Ce n’est que depuis peu (environ 5 ans) que j’achète principalement des vêtements et des objets d’occasion.J’avais une impression étrange quant à utiliser un objet ayant déjà servi. Comme s’il portait son passé, voire même des souvenirs. Puis j’ai d’abord eu une réflexion liée à mes idéaux :acheter d’occasion joue un rôle écologique. Ensuite d’un point de vue économique, cela peut s’avérer plus intéressant. Sauf si bien sûr, on achète du vintage côté. Enfin cela crée du lien, si l’on passe par exemple par des vides greniers, des sites entre particuliers (voire même des trocs ). Me restait à oser faire le pas, d’investir dans des vêtements de seconde main. Le déclic s’est crée grâce à certaines de mes amies, fan de ce genre d’achat. Je n’avais jamais osé rentrer dans un secours populaire ou une boutique de la croix rouge.Pensant bêtement que cela s’adressait seulement aux personnes déshéritées. Cela encore me mettait mal à l’aise. Mais  j’ai appris que cela était ouvert a tous, et qu’en plus les ventes permettaient de verser des salaires à des personnes en réinsertion. Ces barrières tombant l’une après l’autre, et mon amour du style rétro augmentant petit à petit.
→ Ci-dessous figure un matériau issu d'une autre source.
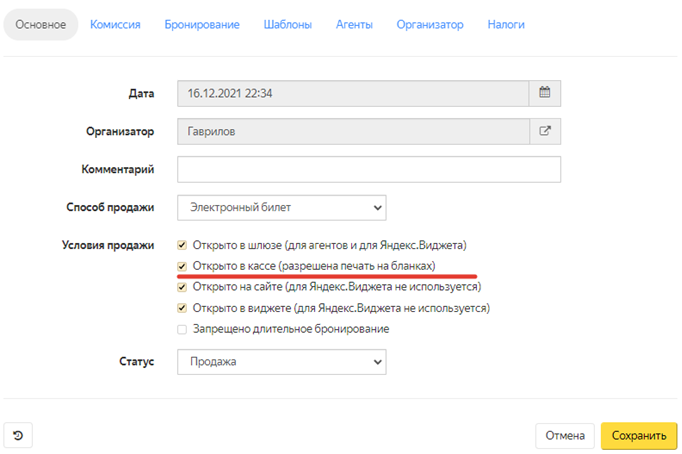Click the Сохранить button

pyautogui.click(x=638, y=435)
Je me suis mise à fureter et chercher les perles dans ces lieux nouveaux pour moi. L’idée n’étant pas -même si c’est difficile- d’acheter sans soif, même si ce n’est pas cher. Sinon ma logique de ralentir ma consommation perdrait de son sens. Actuellement mes achats neufs deviennent vraiment rares, à part bien sûr pour les sous vêtements et les chaussures. J’essaye de n’acheter que quand j’ai un vrai vrai coup de coeur ( ce qui inclut parfois un temps de réflexion) et/ou  alors quand c’est une matière ou une forme trop compliquée à travailler pour la couturière débutante que je suis.
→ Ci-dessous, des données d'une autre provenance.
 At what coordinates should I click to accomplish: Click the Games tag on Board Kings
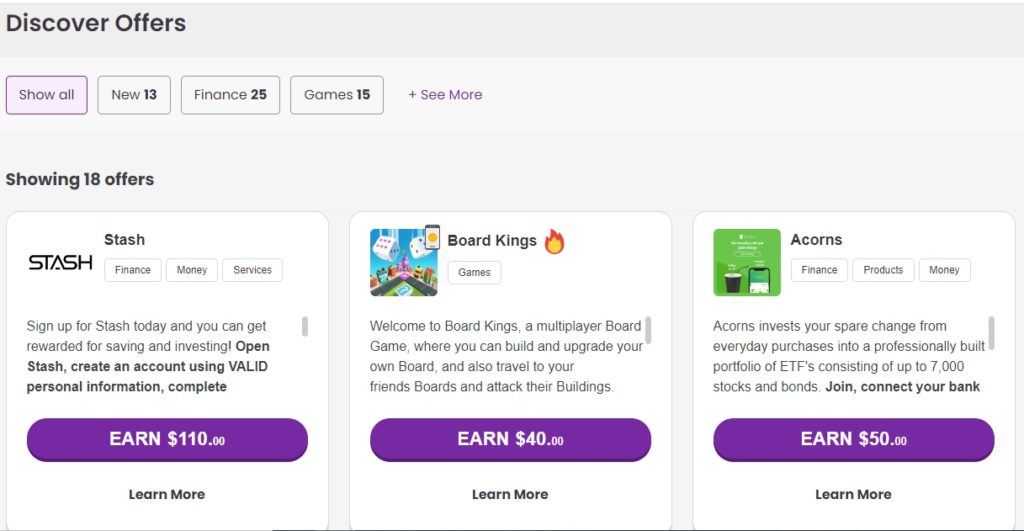click(474, 272)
Robe d'occasion Les choses simples

robe d’occasion

Voici quelques adresses aixoises :

Avec l’augmentation des importations de produits textiles, fabriqués en Asie pour pas cher. La consommation de vêtements est montée en flèche,  ainsi que la production de déchets qui va avec. Ce sont près de 700 000 tonnes de textiles: habillement, linge de maison et chaussures, qui sont mises au rebut chaque année en France. Sans parler de l’impact écologique de leur fabrication, les quantités d’eau utilisées (et polluées), la toxicité de certaines teintures, leur transport et les conditions de travail des petites mains. Choisir sa manière de s’habiller peut être un acte vraiment militant.